After the excitement of getting engaged and deciding it was time to get my health under control (remember, this is 11 years ago; those of you who know me know that I’m still not all the way there, so don’t hold your breath), there was still the grinding climb out of the financial depths.
In February, 2007, I wrote that I had paid off another $2,100 ($2,110, to be exact) of debt, bringing the total to almost, but not quite, $25,000. It seemed an insurmountable task to get it all paid off, and in February (which is somewhat snowy in DC), I referred to it as “it’s just a long, dark, trudge in the snow.”
One of the other posts in that time listed my legal fees for the previous few years:
2003 $59,722 2004 $12,093 2005 $8,981 2006 $4,057
Ouch. Just… ouch. And that’s only the financial pain. The emotional damage and recovery was a whole lot worse.

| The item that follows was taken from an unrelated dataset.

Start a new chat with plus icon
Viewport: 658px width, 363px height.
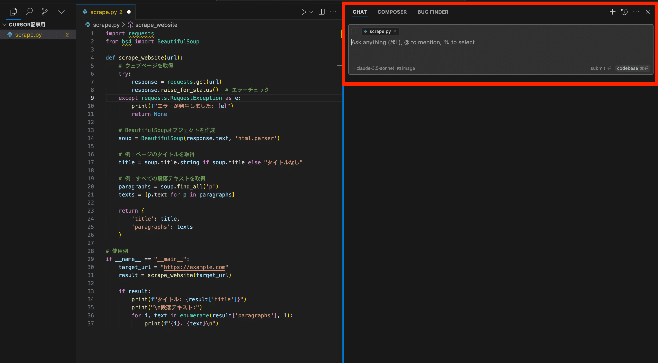[x=612, y=12]
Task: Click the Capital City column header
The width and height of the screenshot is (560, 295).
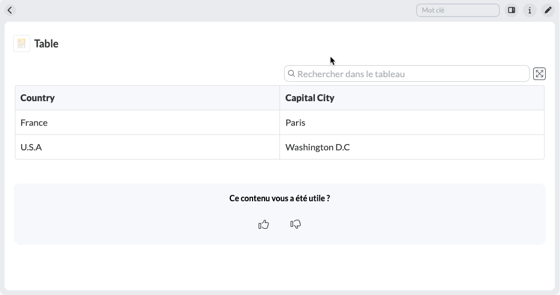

One of the 2006 legal fees was for a rewrite of my will to take my ex out of it. When Rich and I got married, I rewrote it again to include him and his boys. Now we’re doing a third rewrite — appropriate to actually living together and the situation that creates. For anyone who thinks a will is for the far future, stop. Your will is best written as a document for what you do if you die next week, then updated when circumstances change.
As February shifted into March (almost always a positive change in my world), I finally reached $25,000 in debt paid off — only $324,318 to go. At the time, I was projecting that it would take about 22 years to finish paying off my debts. As it turns out, in spite of twists and turns, it got paid off in 2017, just before my 50th birthday. So only 10 years. I had a lot of help, though.
There was nothing extraordinary that I did in those two months to get out of debt. It was just that I kept doing what I could. There were — and will be in this retelling of the story — many times like that, when I just kept trying to do what I needed to do. Little by little, it got done.